O ponto fraco é aquele sempre presente nos filmes da Marvel, que foi no da Mulher Maravilha com Ares e em quase todos de super-heróis, O Vilão. O Lobo da Estepe (Ciarán Hinds), o tipico vilão básico que quer tomar o mundo para si e tem aquelas frases do tipo "vocês não tem como me derrotar" "vou destruir tudo", sendo só um pretexto para a Liga da Justiça se reunir, mas pelo menos ele tem cenas de ação muito legais com apenas aquele "gostinho" do que está provavelmente por vir no futuro (Darkside).

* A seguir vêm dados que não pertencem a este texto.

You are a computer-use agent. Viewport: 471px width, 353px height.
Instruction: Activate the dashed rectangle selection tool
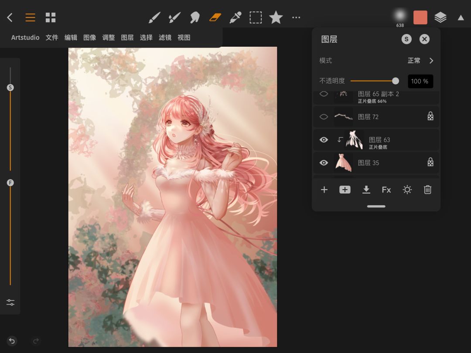(x=256, y=17)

Agora, o Superman! O SUPERMAN! É aquele que todo fã gostaria de ver desde o início, é sem dúvida a melhor coisa do filme que te deixa com os olhos brilhando.


No fim, ao sair da sala do cinema tem aquela sensação gostosa de querer ver mais, ou assistir novamente. Os personagens são extremamente cativantes, os alívios cômicos não atrapalham tanto, é uma aventura episódica de construção de um grupo que tem muito ainda o que mostrar, o que só nos faz ficar muito mais ansiosos para o filme do Aquaman em 2018, depois o longa solo do Flash e obviamente um provável e aguardado Liga da Justiça 2.

Fiquei surpresa comigo mesma ao gostar muito filme que não estava esperando muito, principalmente por ele trazer aquele alma de super-herói que são feitos para trazer a esperança e a proteção.